Records to use:
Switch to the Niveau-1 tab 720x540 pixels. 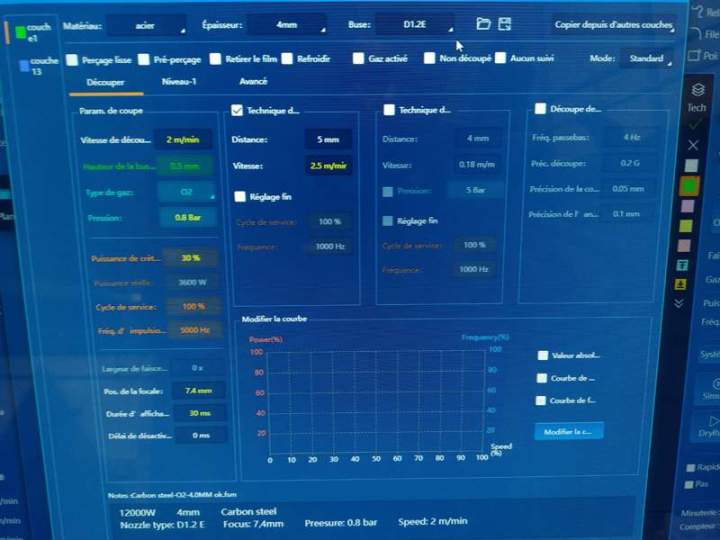[179, 82]
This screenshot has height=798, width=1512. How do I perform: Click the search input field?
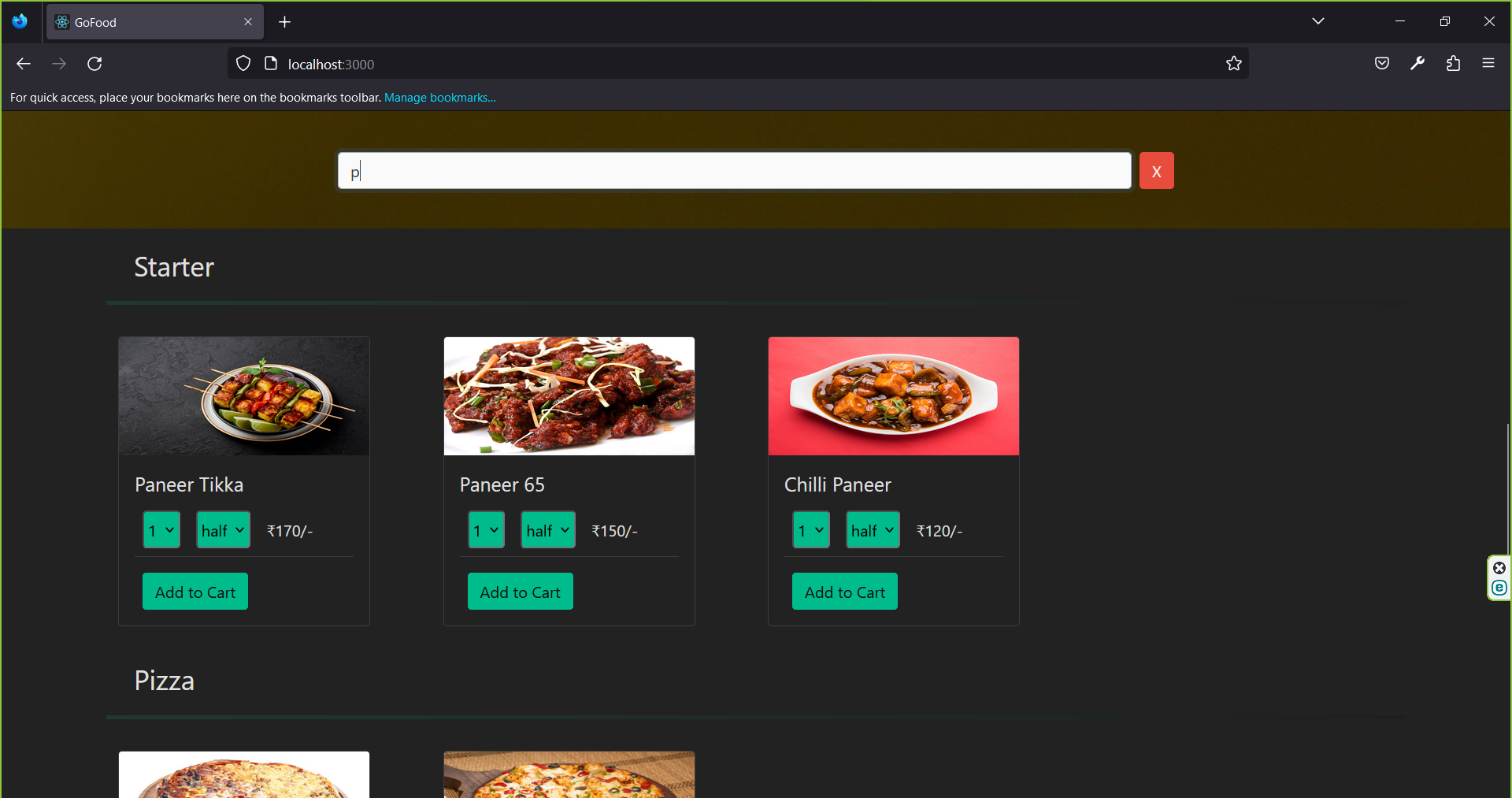(732, 170)
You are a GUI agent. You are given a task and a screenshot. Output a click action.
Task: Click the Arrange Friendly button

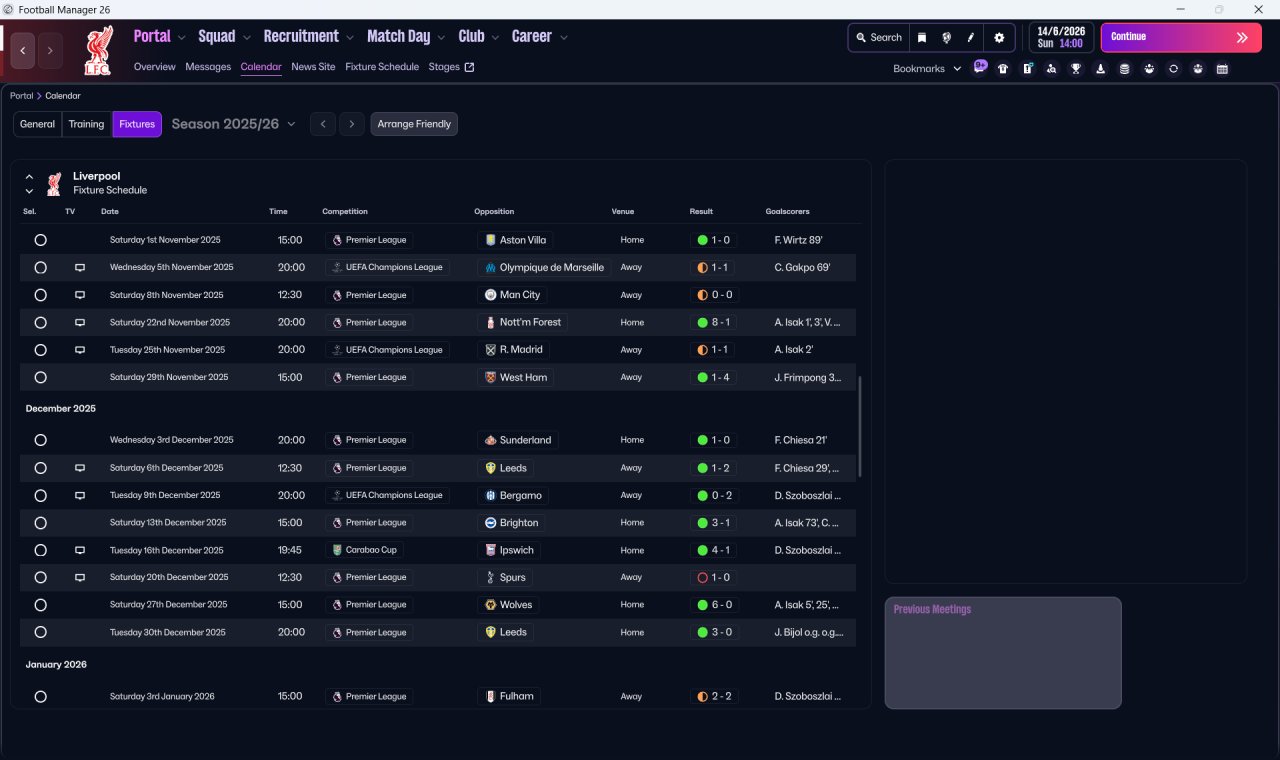pyautogui.click(x=414, y=124)
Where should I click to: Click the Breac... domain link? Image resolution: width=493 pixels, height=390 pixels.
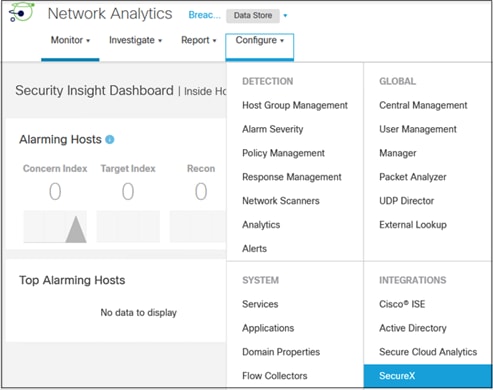204,15
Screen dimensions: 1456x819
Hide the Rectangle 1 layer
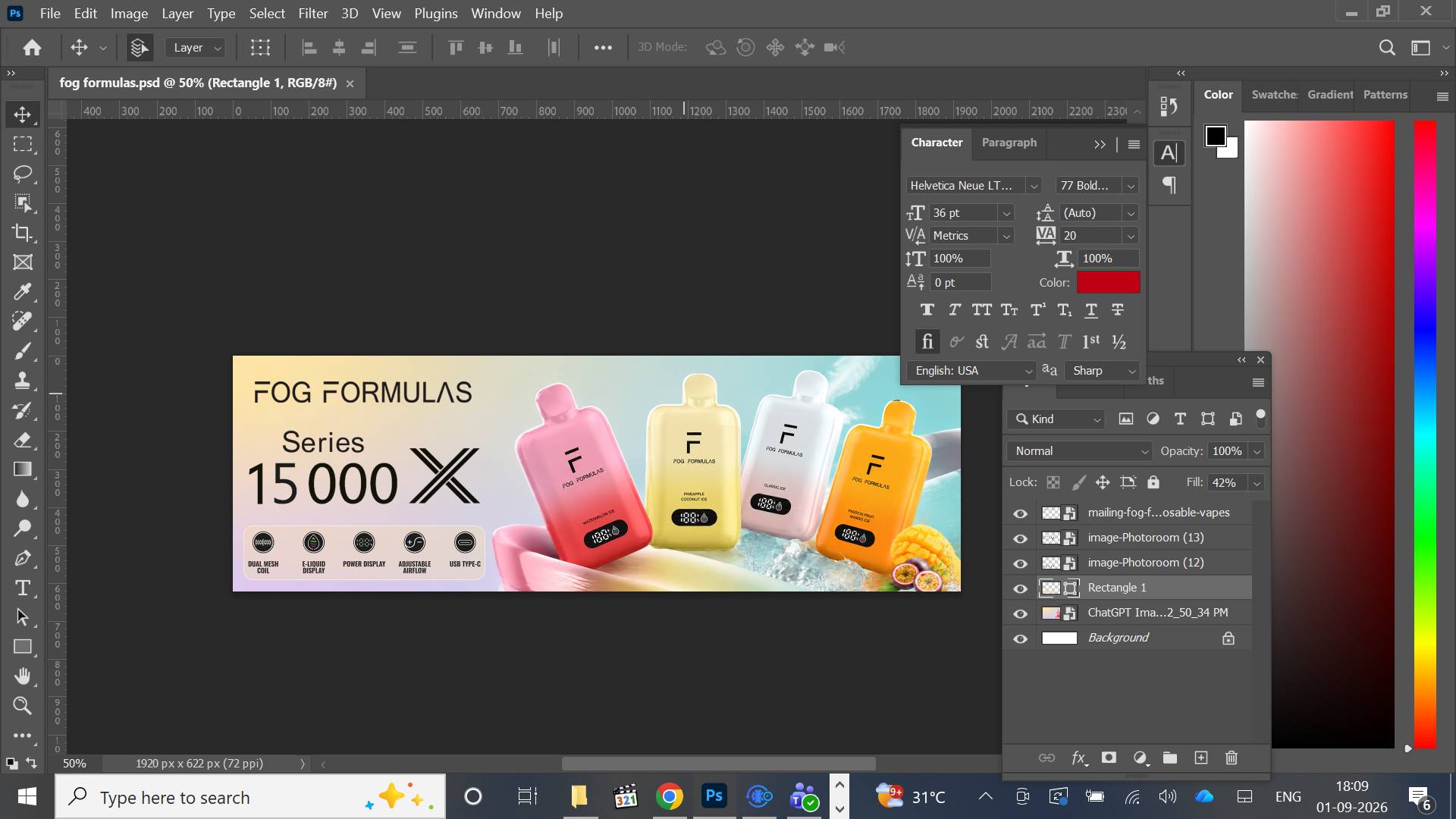pos(1021,588)
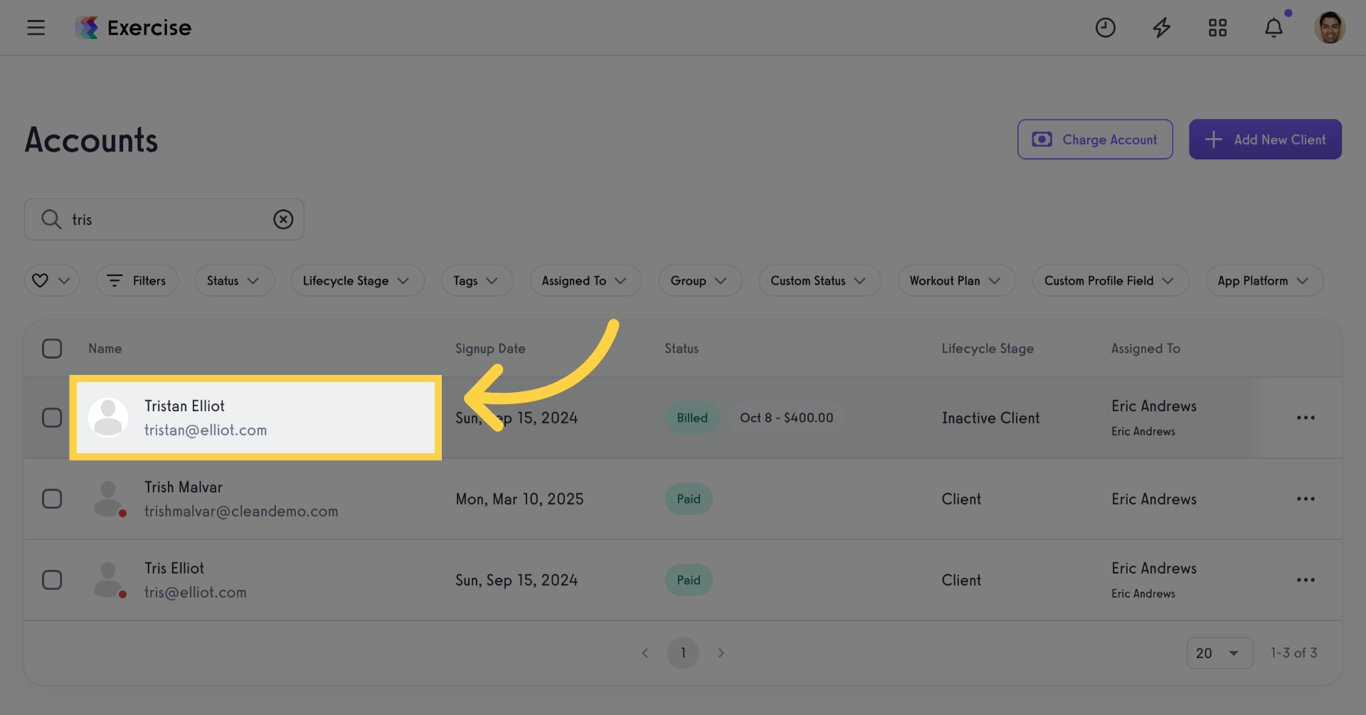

What the task asks: Render the records from the line with "Screen dimensions: 1456x819" through the end of the records as a Markdown table with the columns n and Line, giving each line a row number and skipping blank lines. Leave the pictures out of the answer.

Solution to the problem:
| n | Line |
|---|---|
| 1 | Screen dimensions: 1456x819 |
| 2 | Hide the Rectangle 1 layer |
| 3 | pos(1021,588) |